§ Description of the task: Beginning at the first line of the data, print each line exactly, stopping after the line that contains "The width and height of the screenshot is (1441, 840).".

===== The data =====

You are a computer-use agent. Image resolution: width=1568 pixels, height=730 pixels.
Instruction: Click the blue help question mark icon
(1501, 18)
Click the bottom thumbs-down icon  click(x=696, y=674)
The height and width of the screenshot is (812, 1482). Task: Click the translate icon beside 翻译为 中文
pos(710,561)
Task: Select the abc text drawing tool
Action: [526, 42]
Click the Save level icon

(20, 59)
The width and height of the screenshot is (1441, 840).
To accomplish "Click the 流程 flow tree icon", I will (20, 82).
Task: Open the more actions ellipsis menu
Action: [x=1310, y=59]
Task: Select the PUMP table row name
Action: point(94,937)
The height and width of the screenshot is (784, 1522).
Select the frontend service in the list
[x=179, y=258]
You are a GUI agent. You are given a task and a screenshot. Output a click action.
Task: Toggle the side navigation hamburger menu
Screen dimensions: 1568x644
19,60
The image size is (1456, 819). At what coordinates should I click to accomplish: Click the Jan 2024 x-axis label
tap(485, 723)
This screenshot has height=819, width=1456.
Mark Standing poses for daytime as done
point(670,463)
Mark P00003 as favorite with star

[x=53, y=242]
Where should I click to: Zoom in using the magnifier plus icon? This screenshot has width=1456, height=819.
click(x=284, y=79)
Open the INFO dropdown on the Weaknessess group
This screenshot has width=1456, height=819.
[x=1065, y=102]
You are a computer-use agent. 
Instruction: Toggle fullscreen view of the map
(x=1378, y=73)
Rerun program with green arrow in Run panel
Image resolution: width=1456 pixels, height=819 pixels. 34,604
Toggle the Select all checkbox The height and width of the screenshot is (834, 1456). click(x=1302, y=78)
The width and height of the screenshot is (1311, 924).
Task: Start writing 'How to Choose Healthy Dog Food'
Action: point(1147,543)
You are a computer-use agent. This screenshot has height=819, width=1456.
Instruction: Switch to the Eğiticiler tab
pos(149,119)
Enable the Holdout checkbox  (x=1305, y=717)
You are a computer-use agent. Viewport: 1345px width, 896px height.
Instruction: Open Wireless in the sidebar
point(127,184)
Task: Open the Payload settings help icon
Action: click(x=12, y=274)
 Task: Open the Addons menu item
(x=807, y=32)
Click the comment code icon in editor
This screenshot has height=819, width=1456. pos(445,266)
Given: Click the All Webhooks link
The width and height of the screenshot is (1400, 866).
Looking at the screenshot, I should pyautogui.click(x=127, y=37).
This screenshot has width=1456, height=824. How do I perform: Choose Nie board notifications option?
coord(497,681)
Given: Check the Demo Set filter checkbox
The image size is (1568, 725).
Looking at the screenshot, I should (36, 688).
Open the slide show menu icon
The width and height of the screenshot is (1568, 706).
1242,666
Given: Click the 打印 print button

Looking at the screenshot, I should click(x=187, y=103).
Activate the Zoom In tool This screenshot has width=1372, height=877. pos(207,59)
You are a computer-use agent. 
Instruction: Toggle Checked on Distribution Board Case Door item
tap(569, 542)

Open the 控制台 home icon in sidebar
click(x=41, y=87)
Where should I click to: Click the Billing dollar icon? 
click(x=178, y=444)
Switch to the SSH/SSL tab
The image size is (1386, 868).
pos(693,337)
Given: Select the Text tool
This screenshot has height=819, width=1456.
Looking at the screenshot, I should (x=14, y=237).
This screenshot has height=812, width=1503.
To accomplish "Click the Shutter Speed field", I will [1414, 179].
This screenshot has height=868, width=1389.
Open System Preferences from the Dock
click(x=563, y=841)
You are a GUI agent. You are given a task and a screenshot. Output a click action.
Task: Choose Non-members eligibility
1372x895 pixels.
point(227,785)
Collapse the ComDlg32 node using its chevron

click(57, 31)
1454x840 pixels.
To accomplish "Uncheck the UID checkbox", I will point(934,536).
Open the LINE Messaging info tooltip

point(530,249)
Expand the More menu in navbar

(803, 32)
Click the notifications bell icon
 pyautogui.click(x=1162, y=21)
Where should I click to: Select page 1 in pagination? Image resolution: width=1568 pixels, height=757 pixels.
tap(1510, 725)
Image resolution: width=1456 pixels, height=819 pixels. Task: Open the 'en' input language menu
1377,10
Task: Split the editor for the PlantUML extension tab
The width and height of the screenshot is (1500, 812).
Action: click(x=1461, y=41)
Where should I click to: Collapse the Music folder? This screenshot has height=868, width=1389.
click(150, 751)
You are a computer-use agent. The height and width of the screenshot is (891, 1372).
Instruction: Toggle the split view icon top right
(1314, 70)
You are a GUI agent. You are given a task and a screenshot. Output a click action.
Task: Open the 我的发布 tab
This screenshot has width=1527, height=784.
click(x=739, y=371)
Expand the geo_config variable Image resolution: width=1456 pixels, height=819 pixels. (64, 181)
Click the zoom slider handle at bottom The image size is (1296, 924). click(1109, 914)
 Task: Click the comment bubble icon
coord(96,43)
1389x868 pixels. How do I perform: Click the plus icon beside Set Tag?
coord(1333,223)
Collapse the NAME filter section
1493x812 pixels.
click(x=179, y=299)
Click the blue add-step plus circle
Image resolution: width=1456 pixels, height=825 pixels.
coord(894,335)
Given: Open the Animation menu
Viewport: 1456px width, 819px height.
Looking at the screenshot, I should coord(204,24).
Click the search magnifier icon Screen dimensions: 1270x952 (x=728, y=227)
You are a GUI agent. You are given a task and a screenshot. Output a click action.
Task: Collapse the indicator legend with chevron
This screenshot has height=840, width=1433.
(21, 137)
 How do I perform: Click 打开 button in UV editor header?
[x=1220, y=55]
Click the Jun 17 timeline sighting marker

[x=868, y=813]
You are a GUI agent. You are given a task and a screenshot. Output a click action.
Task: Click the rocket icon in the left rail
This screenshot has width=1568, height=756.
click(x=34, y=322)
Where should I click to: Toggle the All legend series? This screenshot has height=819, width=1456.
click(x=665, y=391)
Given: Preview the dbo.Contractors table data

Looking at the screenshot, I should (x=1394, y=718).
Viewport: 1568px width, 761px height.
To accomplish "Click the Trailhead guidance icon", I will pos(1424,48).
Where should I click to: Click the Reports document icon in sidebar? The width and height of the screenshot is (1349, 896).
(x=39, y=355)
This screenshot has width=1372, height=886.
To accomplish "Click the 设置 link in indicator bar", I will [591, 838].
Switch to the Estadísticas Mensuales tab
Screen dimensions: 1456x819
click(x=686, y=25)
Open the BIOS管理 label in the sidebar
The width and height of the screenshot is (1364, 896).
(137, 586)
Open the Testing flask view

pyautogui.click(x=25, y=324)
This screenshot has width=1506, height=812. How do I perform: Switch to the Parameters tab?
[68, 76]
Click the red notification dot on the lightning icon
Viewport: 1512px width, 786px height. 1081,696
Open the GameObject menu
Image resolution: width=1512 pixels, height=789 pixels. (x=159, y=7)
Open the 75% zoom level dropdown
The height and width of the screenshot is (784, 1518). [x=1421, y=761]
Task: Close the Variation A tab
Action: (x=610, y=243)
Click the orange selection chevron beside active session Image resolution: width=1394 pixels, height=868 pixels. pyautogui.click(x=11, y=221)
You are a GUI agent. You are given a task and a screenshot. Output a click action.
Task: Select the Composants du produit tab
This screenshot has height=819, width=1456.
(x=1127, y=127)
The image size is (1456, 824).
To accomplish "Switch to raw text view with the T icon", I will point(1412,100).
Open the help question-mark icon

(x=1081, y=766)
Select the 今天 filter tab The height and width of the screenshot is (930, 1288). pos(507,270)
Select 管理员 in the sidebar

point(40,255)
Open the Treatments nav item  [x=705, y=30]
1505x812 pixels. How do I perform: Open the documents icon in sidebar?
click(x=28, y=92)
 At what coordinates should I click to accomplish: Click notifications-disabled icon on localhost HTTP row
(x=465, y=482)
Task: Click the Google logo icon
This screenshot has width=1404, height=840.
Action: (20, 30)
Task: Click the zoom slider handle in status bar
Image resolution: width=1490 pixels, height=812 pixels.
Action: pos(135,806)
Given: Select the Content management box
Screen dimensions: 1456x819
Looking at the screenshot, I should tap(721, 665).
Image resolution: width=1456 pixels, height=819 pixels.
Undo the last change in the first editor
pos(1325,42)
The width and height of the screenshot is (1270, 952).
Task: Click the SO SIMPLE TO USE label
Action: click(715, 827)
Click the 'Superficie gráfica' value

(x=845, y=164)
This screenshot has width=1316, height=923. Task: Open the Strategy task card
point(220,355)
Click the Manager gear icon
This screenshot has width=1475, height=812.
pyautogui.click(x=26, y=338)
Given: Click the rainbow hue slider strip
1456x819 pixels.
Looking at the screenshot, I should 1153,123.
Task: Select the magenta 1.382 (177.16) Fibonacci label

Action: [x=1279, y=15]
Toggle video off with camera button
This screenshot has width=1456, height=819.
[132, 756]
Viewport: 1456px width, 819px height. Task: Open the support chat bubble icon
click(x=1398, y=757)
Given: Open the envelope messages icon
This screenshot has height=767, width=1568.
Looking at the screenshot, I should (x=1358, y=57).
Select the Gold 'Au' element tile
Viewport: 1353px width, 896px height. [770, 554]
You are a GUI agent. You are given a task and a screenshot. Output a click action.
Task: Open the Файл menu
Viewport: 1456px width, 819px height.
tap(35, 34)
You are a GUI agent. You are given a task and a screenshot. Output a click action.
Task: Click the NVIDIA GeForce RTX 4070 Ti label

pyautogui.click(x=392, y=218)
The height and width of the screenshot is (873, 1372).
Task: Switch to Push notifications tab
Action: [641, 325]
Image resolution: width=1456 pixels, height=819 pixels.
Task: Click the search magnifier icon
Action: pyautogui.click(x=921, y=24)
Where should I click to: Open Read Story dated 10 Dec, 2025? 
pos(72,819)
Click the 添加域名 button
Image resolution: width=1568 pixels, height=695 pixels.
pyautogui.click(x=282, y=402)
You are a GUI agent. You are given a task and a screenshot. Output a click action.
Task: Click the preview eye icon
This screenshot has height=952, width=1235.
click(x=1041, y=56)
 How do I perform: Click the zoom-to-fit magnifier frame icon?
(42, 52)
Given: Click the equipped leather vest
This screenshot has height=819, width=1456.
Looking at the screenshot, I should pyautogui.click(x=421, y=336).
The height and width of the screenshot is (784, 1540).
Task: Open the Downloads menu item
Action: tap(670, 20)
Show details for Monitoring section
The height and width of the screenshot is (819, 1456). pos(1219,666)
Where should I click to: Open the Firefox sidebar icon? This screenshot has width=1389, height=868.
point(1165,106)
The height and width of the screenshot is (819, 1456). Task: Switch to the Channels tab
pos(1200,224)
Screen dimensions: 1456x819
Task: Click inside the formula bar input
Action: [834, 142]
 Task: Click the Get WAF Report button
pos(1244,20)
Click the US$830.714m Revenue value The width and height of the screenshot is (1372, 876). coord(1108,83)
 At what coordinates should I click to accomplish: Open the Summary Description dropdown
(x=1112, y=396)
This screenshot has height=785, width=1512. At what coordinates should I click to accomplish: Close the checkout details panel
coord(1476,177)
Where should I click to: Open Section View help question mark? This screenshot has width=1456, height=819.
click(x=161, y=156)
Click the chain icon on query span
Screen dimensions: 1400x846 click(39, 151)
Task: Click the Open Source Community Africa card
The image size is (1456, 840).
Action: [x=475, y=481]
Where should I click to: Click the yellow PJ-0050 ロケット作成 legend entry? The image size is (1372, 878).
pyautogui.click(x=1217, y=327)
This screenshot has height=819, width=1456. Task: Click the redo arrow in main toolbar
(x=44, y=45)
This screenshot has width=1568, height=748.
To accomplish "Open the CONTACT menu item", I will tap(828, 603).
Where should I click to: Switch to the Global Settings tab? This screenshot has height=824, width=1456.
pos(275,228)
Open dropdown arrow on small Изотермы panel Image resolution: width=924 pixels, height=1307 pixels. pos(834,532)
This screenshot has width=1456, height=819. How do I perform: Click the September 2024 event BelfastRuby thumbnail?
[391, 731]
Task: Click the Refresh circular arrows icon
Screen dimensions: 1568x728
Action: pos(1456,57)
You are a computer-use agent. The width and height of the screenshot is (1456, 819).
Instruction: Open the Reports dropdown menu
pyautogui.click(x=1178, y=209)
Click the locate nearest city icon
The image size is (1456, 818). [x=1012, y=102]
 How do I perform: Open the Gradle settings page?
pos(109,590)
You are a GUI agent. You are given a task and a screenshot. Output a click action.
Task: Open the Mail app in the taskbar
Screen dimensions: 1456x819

=====

§ Written solution:
You are a computer-use agent. Image resolution: width=1568 pixels, height=730 pixels.
Instruction: Click the blue help question mark icon
(1501, 18)
Click the bottom thumbs-down icon  click(x=696, y=674)
The height and width of the screenshot is (812, 1482). Task: Click the translate icon beside 翻译为 中文
pos(710,561)
Task: Select the abc text drawing tool
Action: [526, 42]
Click the Save level icon

(20, 59)
The width and height of the screenshot is (1441, 840).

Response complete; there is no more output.